19 Mart 2011 Cumartesi

"Ben sana futbolcu olamazsın demedim, ben sana ADAM OLAMAZSIN dedim."



Fenerbahçe'ye geldiğin zaman "tıfıldın" daha..

Zico gibi bir "baba" nın eline verdiler seni..

Ama sen hep "evin arka kapısından" kaçtın..

Yaptıkların sürekli görmezlikten gelindi..

"Gençtir" denildi, "Yetiştiği kültür farkındandır" denildi..

Sürekli olarak sırtın sıvazlandı..

Sonra Aragones geldi..

O'na da yapmadığın saygısızlık kalmadı, antrenmanda üzerine top attın, taklidini yaptın, yine kimse sesini çıkarmadı..

Bildiğini okumaya devam ettin...

Son derece kötü geçen sezonda sen hep bildiğini okudun.. Dengesiz hareketlerinden artık tesis çalışanlarına bile gına geldi neredeyse, canlarına tak etti..

Teknik adamlar değişti, yöneticiler değişti ama sen değişmedin...

Daum geldi, umrunda olmadı..

Sana direkt 11 de haftalar boyunca forma verdi, sahada yaptıklarınla dışarıda yaptıkların arasında uçurumlar oluştu neredeyse..

Sahada da "kelepçe" yedin, dışarıda da...

Rakipler seni "adamdan saymadı"

Öyle ki sahada senin varlığın onları rahatsız bile etmedi..

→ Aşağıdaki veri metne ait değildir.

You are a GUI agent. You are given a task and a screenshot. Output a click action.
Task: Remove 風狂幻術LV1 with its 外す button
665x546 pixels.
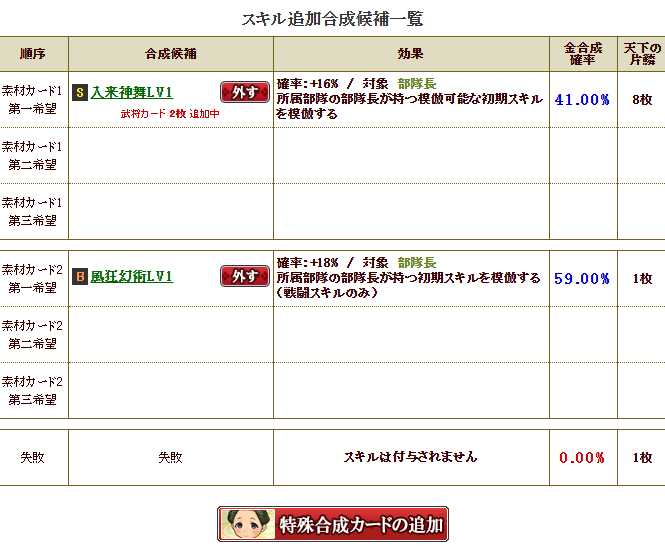point(245,276)
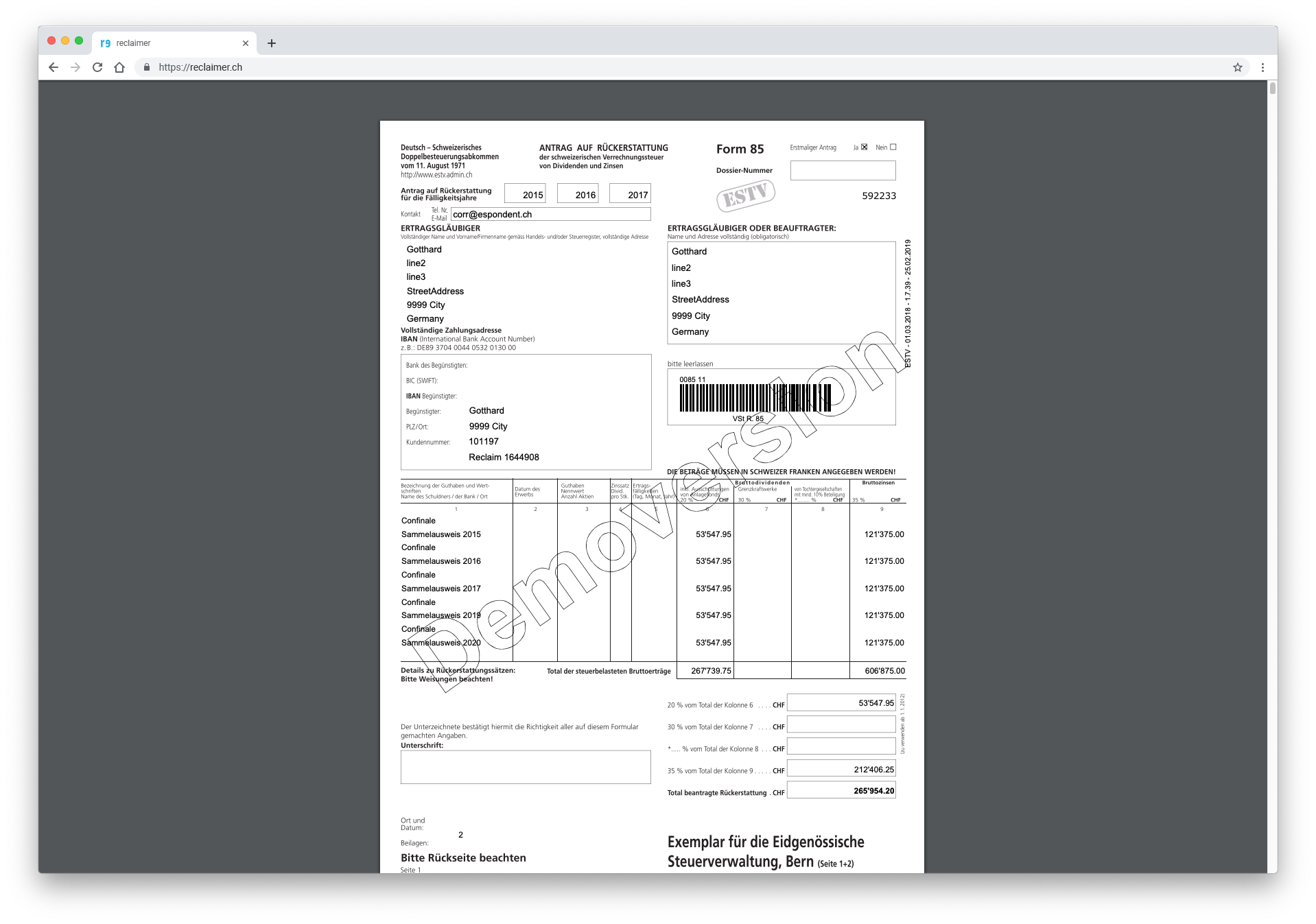Image resolution: width=1316 pixels, height=924 pixels.
Task: Click the Unterschrift signature box
Action: (x=526, y=767)
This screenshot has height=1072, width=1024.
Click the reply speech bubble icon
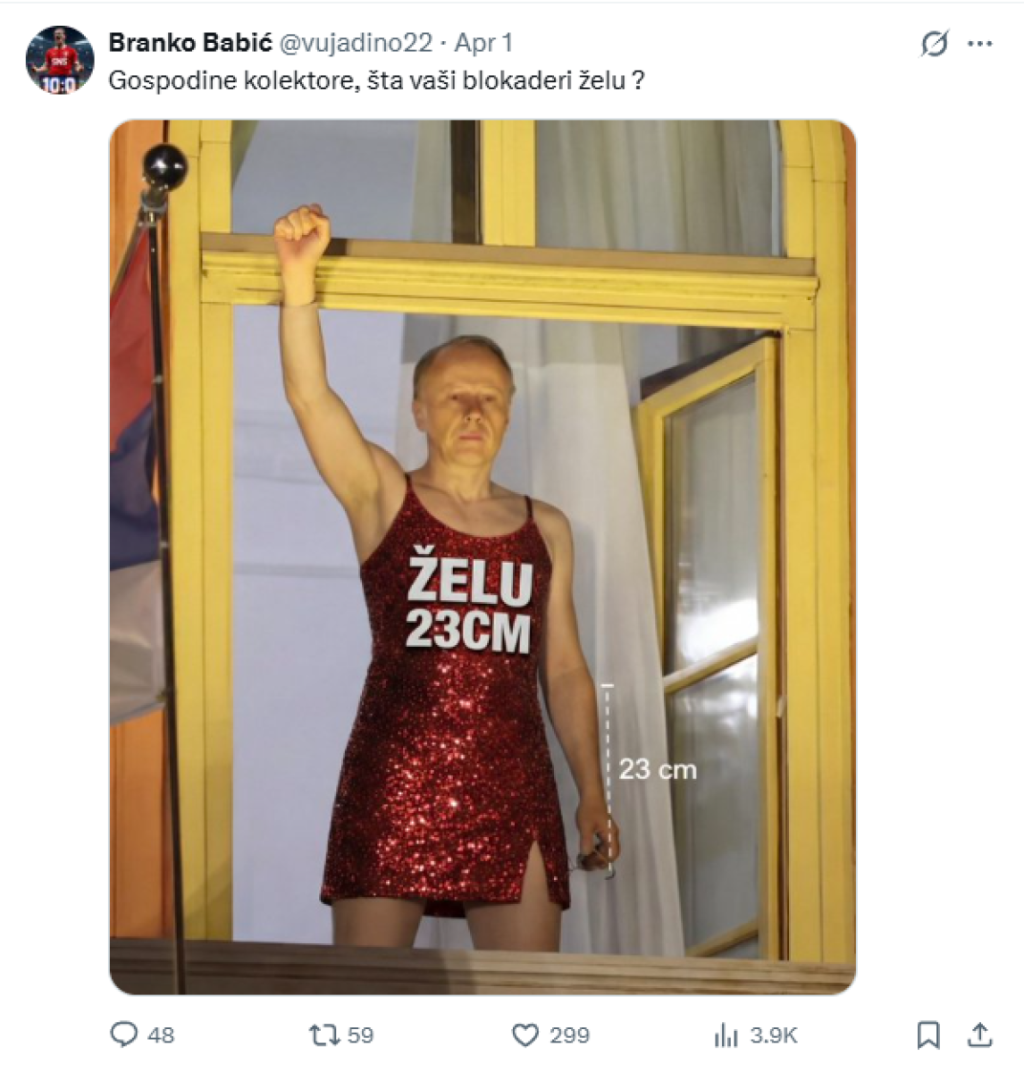[123, 1035]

Sonra Aykut Kocaman geldi..

Sezon başında Fenerbahçe'nin resmen "canına ot tıkadın."

Yong Boys ile oynanan Şampiyonlar Ligi Öneleme ilk maçında takımın 2-1 galipken gördüğün aptalca kart nedeniyle belki de Fenerbahçe, Şampiyonlar Ligine başlamadan veda etti..

Sen akıllanmadın..

Sonra mı?

"Layık olduğun yeri buldun."

Sahaya her çıkan futbolcu değildir, zira orası bir başka deyimle "meradır, otlaktır."

Sen de çıkıyorsun işte..

Bu akşam attığın golden sonra Fenerbahçe kulübesi önüne gelerek yaptığın hareketler de sana "cuk oturdu."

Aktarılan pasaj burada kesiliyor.